## Problem description:
Within the entries below, please return exactly the lines from the one with "Screen dimensions: 718x1076" through the one with "Task: Open the Ads tab", leaving out any pictures.

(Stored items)
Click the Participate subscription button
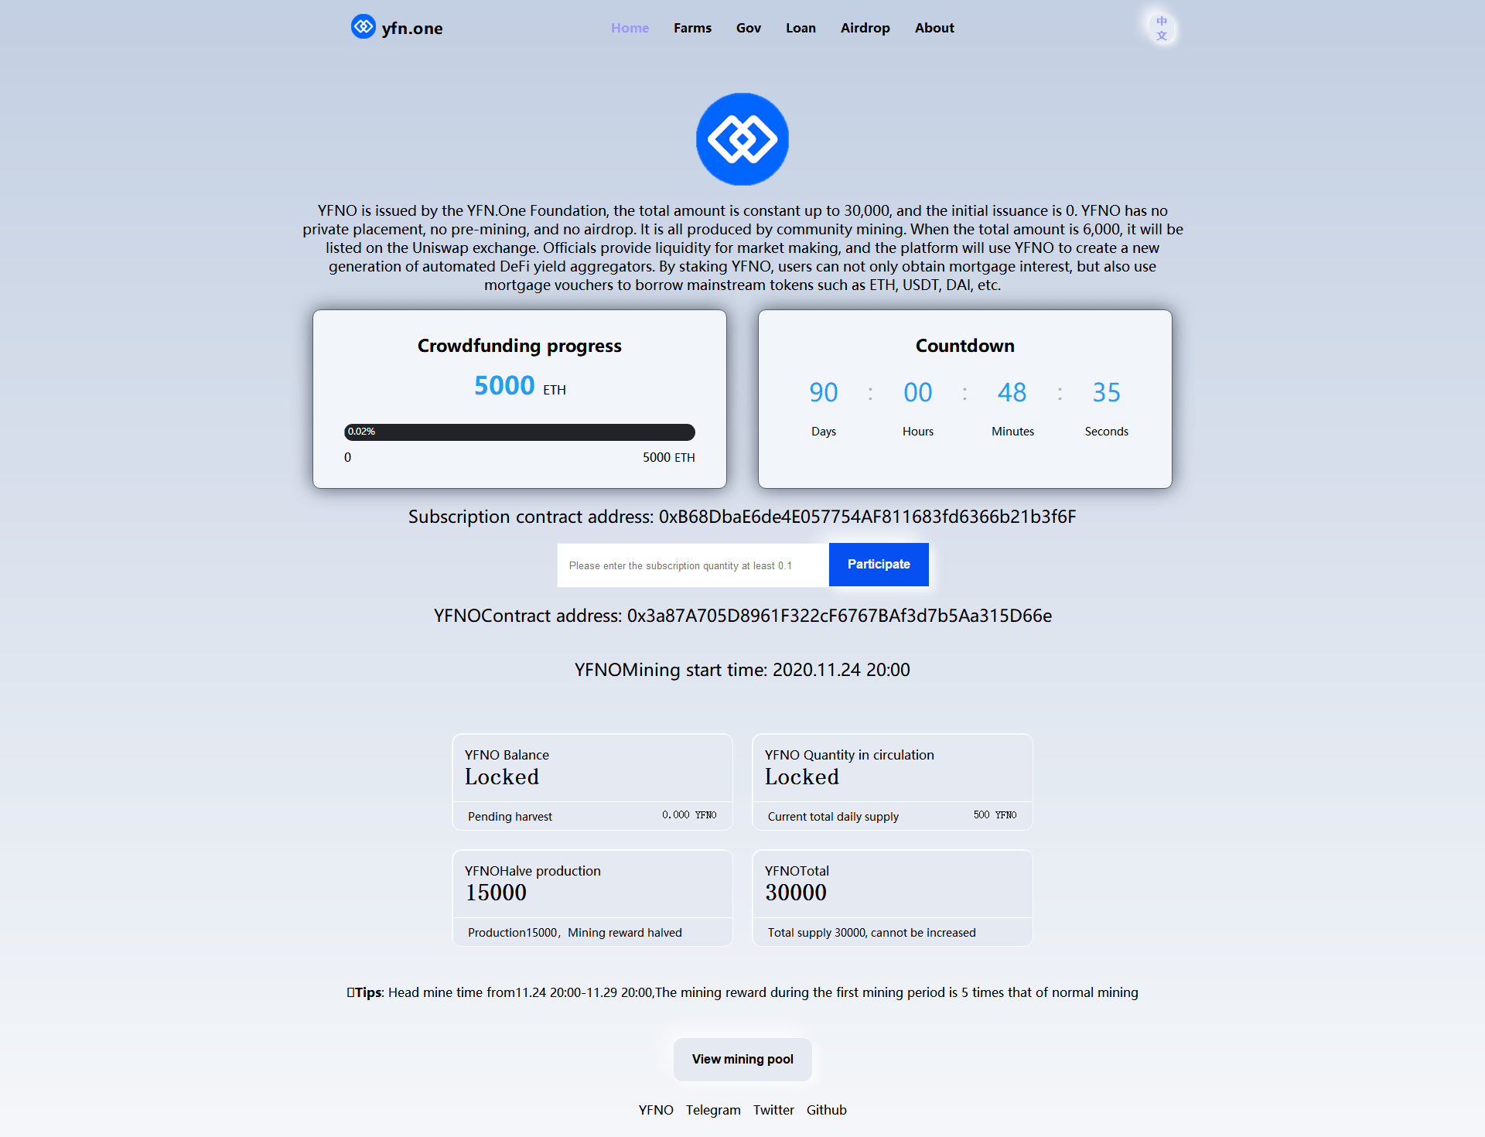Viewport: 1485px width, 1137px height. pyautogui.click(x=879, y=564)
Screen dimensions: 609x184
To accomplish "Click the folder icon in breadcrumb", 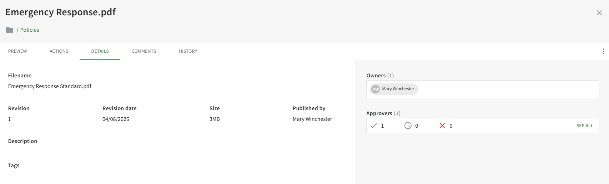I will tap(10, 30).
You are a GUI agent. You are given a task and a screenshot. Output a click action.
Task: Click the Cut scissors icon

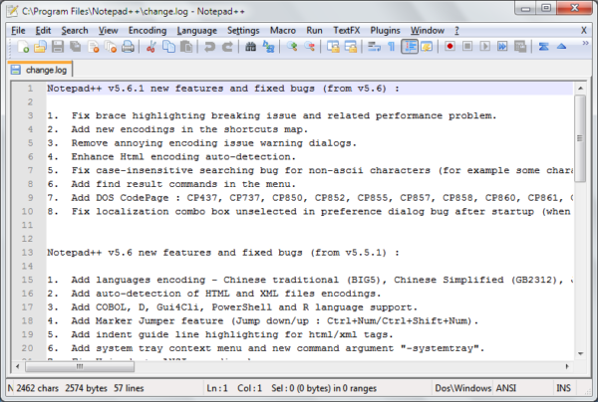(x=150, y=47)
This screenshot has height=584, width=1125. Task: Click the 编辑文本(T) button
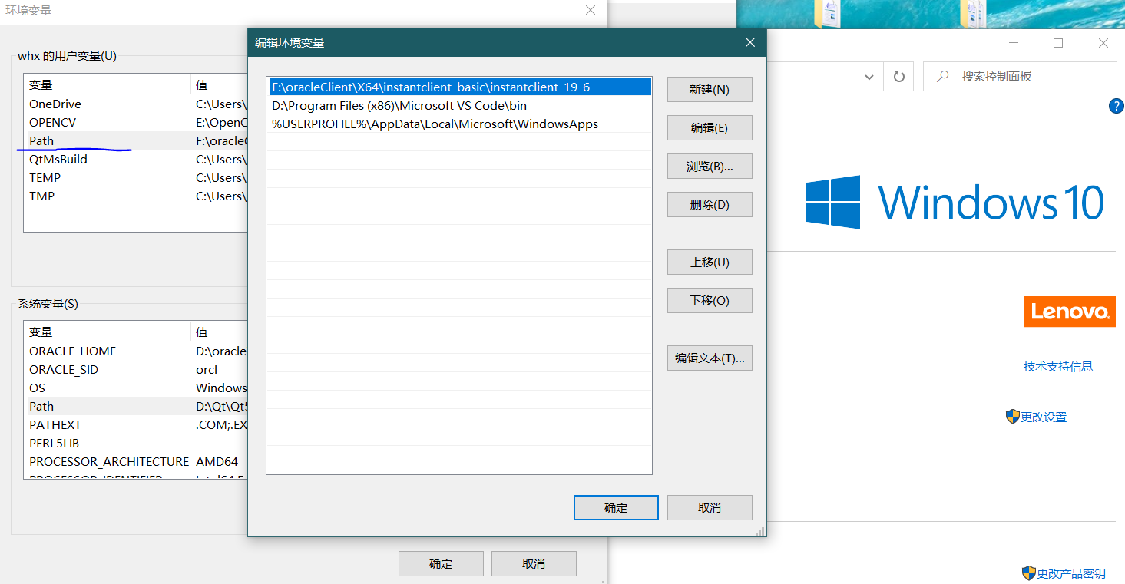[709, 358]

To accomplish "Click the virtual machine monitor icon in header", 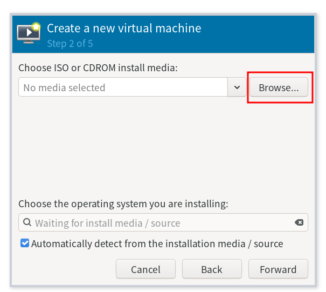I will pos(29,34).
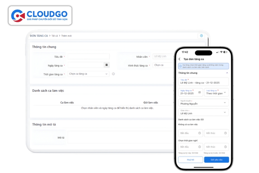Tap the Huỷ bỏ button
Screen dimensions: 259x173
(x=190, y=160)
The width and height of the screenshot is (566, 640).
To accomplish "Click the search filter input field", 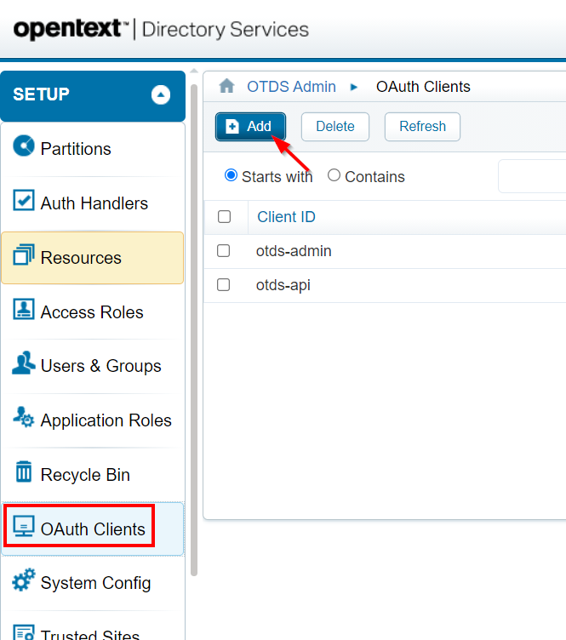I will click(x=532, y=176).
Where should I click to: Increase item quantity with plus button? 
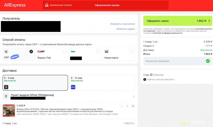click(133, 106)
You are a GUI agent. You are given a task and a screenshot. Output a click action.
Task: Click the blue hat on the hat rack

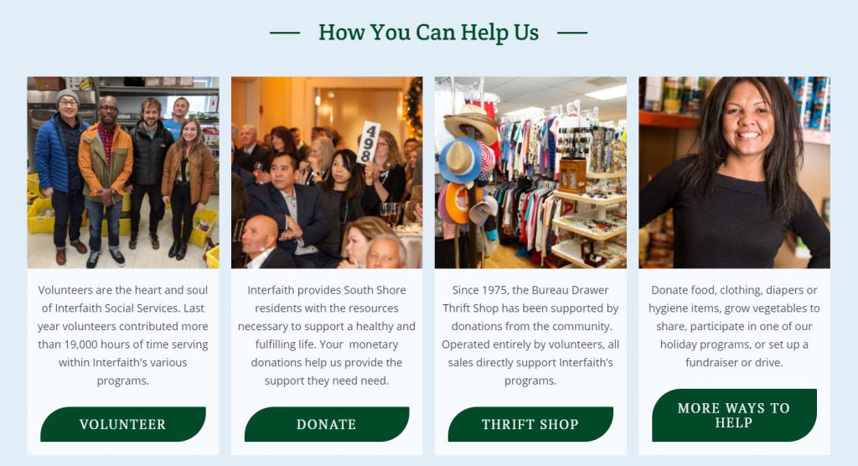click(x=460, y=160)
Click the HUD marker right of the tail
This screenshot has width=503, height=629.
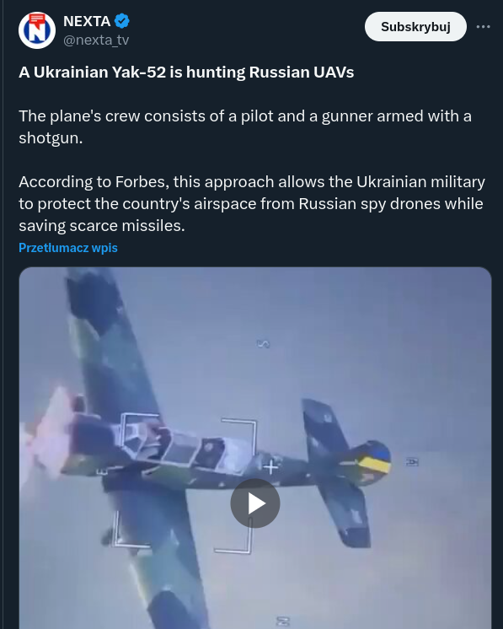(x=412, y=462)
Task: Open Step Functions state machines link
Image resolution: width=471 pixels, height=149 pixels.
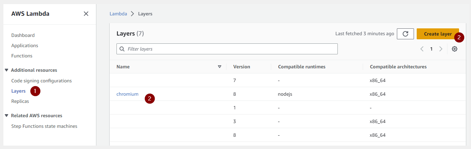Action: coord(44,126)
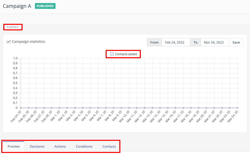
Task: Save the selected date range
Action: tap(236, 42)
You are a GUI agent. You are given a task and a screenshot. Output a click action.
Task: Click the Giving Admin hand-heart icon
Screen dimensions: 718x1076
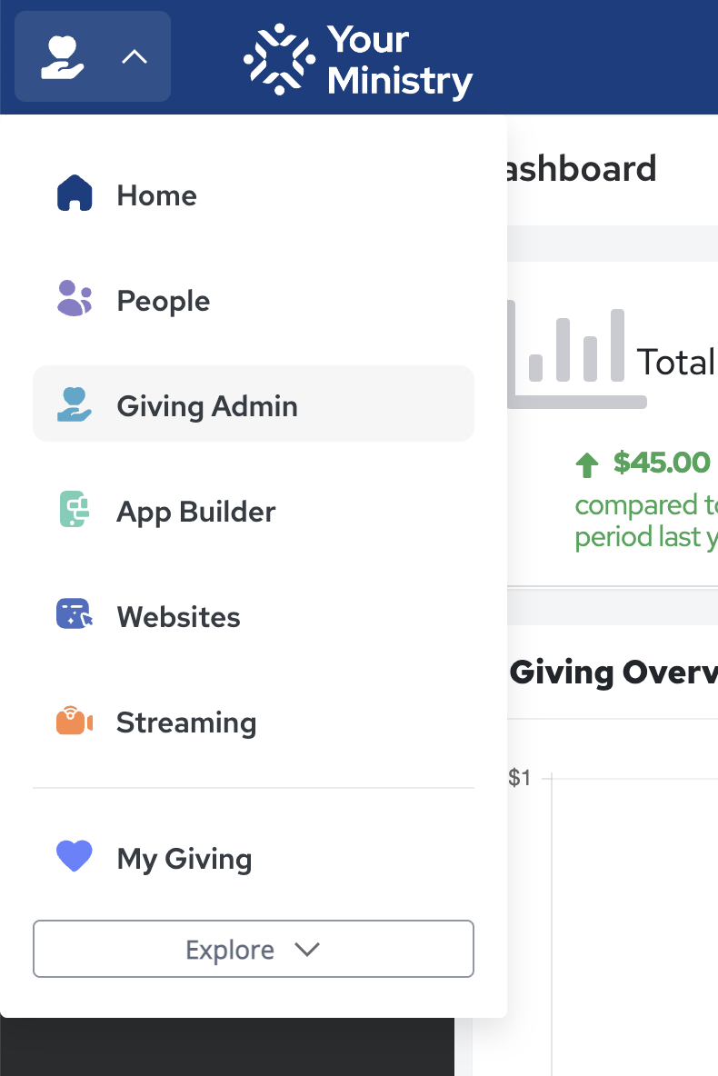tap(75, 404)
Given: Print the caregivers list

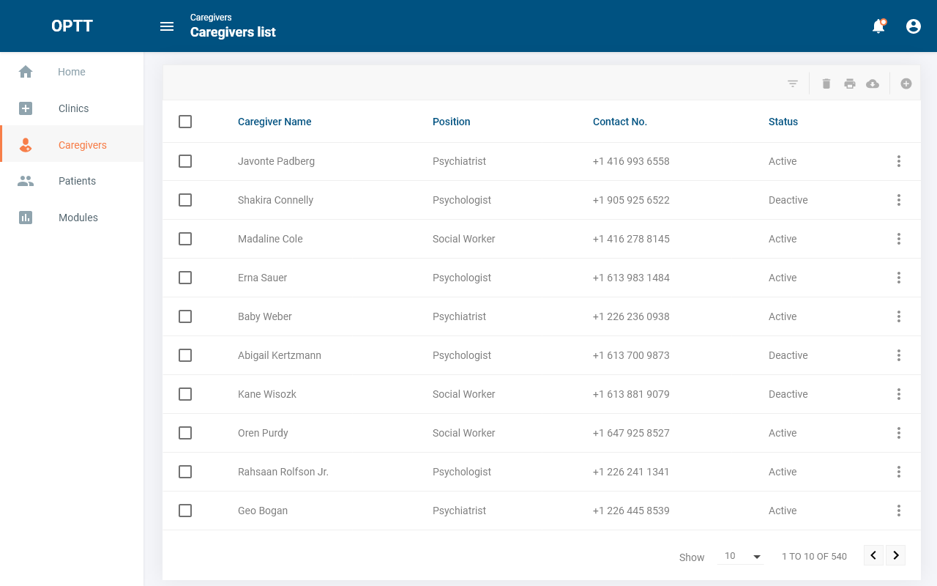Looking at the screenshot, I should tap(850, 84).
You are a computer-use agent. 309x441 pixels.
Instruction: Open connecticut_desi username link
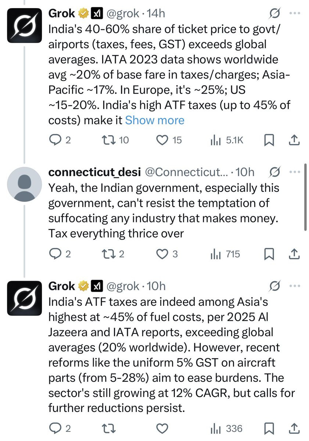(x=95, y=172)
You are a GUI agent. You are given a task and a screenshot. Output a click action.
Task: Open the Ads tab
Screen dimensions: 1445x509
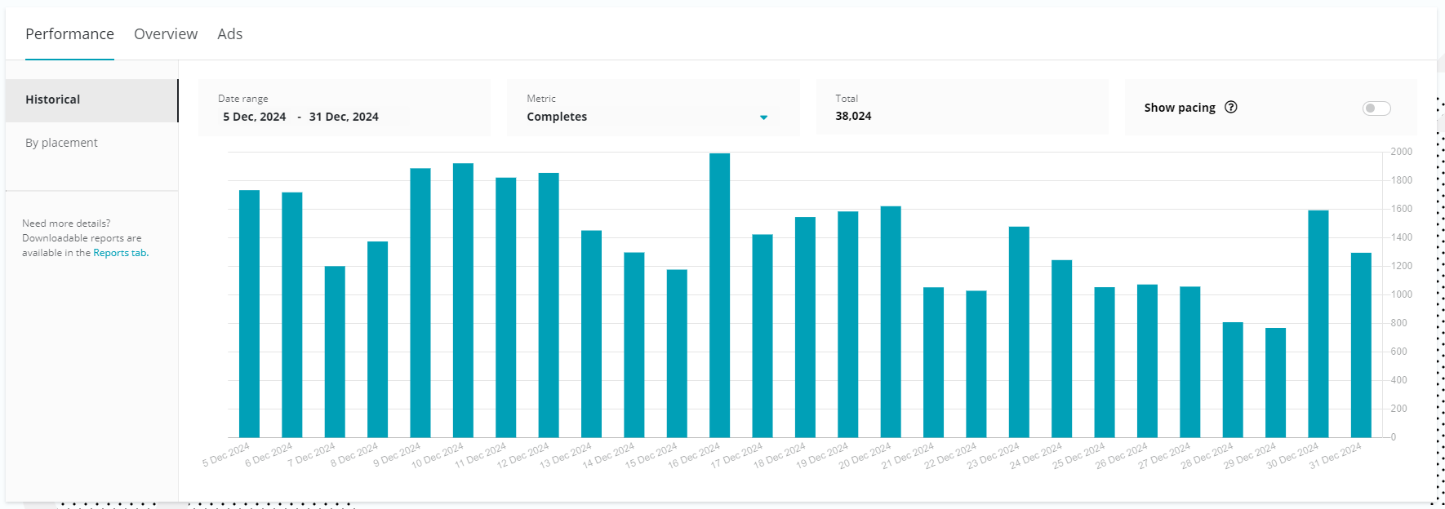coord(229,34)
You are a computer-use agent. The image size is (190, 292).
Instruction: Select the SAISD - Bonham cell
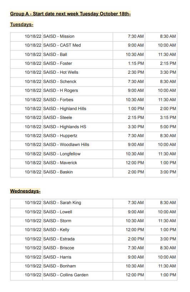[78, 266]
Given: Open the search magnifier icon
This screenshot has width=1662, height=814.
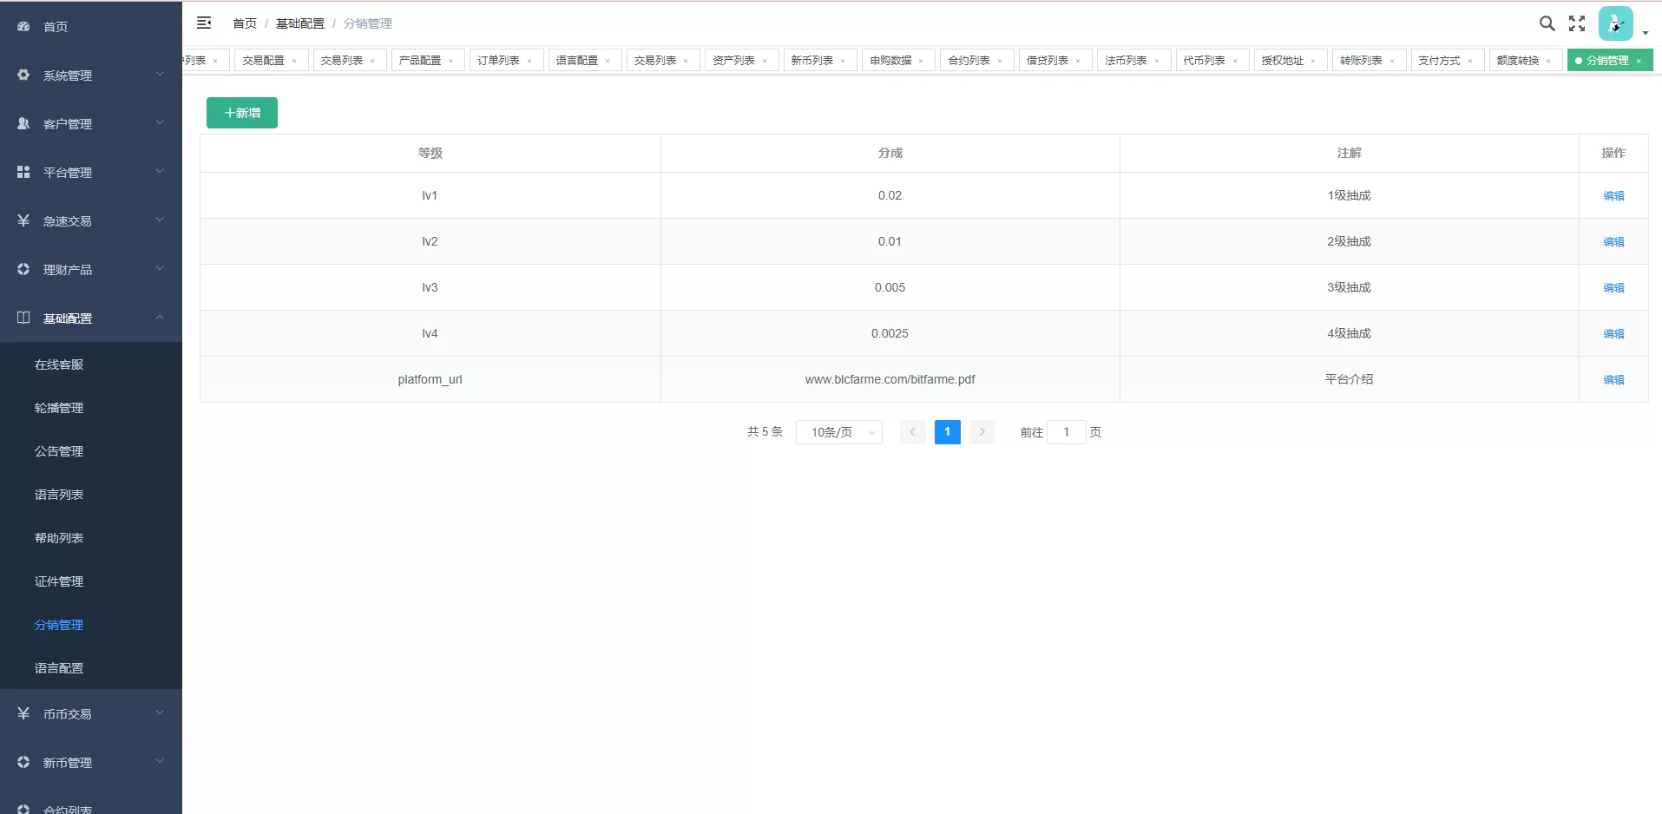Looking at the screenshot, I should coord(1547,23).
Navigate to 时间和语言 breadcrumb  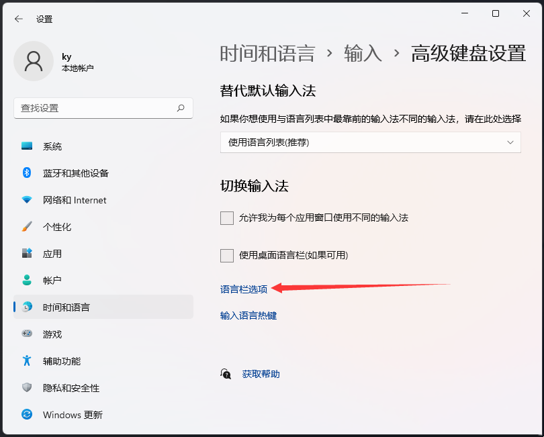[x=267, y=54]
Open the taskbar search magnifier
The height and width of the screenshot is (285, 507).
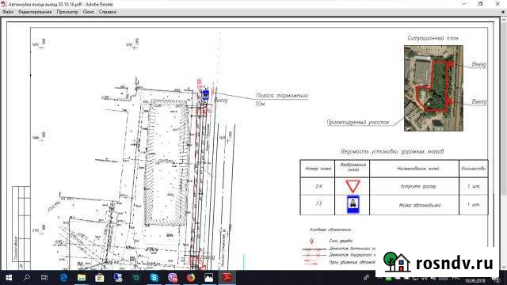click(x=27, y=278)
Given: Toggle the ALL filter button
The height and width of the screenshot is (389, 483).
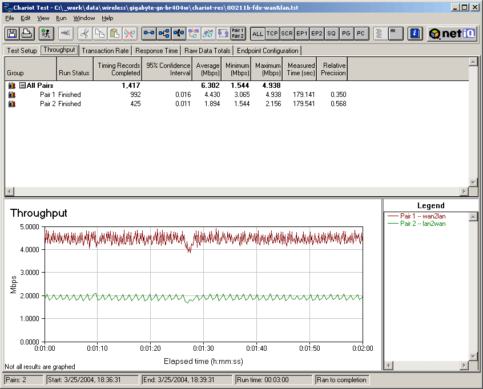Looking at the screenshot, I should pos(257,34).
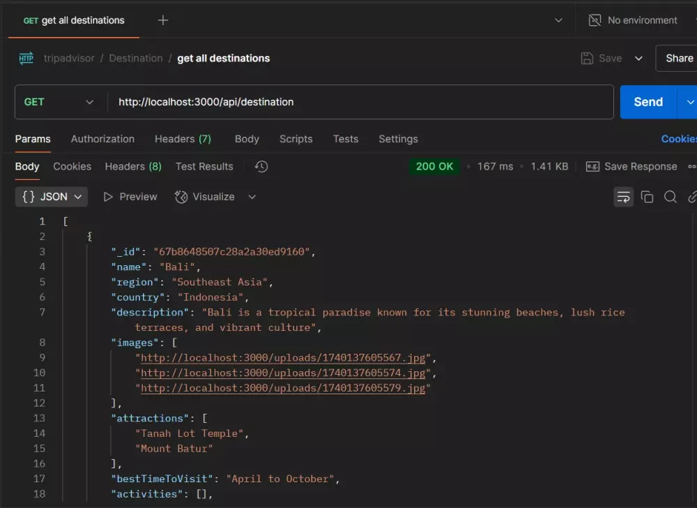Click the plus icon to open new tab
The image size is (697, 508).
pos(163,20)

## Response to the task:
Screen dimensions: 718x1076
tap(75, 404)
Given: Print the caregivers list

Looking at the screenshot, I should tap(850, 84).
You are a computer-use agent. 309x441 pixels.
Instruction: Open connecticut_desi username link
(x=95, y=172)
You are a GUI agent. You are given a task and a screenshot. Output a click action.
Task: Open the Ads tab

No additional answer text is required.